Doses are colored similarly to the vaccine. If a specific dose is in green, it has been previously administered. If it is orange, the child is eligible to receive that dose on that day. If it is in gray, the child still needs the dose but is not eligible for it that day.
We have the privilege of implementing our six-month pilot project in the West African nation of Benin. The Republic of Benin, as it is officially known, is not a large country, nor does it appear frequently in the news–which is generally regarded as a good thing in this part of the world–so we thought it might be helpful to give a short overview of our host nation. Considering we have only been in the country for a short time, we cannot yet provide an extensive first-hand account. So for a more comprehensive overview, feel free to do further research at your favorite source; let me suggest Wikipedia for general information and the CIA World Factbook for statistics of all kinds.
Benin is a sliver of a country sandwiched between Ghana and Nigeria (with the slight buffer of Togo on one side) along what used to be known as the Slave Coast of Africa. It is home to nearly 10 million people, with French as the national language. Most notably, Benin is the birthplace of Voodoo and was also the departure point for the many of the slaves exported to the Americas.

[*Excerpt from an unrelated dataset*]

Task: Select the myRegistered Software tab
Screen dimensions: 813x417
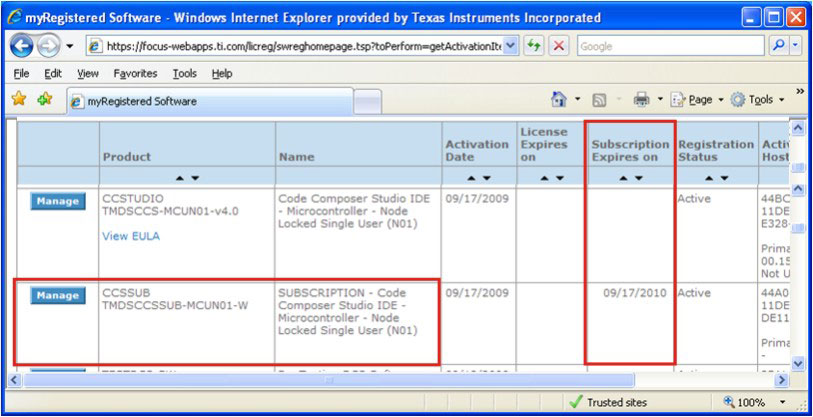Action: 208,101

As of late, Benin has much to be proud of. It boasts one of the longest-lasting and most stable democracies in Africa. And from a purely personal standpoint, Cotonou, the most populous city in the country and the capital in all but name, is one of the most developed of the “developing” places we have been. While the country is still quite poor compared to other nations–it ranks 170 of roughly 198 countries in terms of GNI per capita–Benin projects an image of enhanced development in relation to other countries of similar economic status.
We chose Benin as the target country for our pilot project for several reasons. First and foremost, we found a strong operational partner in the country office of the World Health Organization. The WHO has been actively working on our behalf to coordinate with the Ministry of Health and UNICEF prior to the arrival of the VaxTrac team. The other reason we chose Benin was for the country’s track record when it comes to immunization. We can evaluate the government’s emphasis by looking at a few statistics, notably the percentage of vaccines for routine immunization funded by the Government and the improvement in coverage level over the past few years. The former shows the government’s willingness to spend its own money on the problem and the latter shows how effective it has been at using the money.
We have chosen to work in the two communities of Abomey-Calavi and Allada. Abomey-Calavi is practically a suburb of Cotonou, less than 10 km to the north and with a population of over 400,000 people. This town is entirely urban and is served by 12 health facilities. Allada is quite different. While it is only 30 km to the north, it is entirely rural. In fact, it also has 12 health facilities but only serves a population of a little over 100,000 people. Over the next few weeks, we will be training 140 vaccination health workers across the 24 health facilities. Over the course of the six-month project, the VaxTrac systems in those clinics will see approximately 30,000 children to be vaccinated.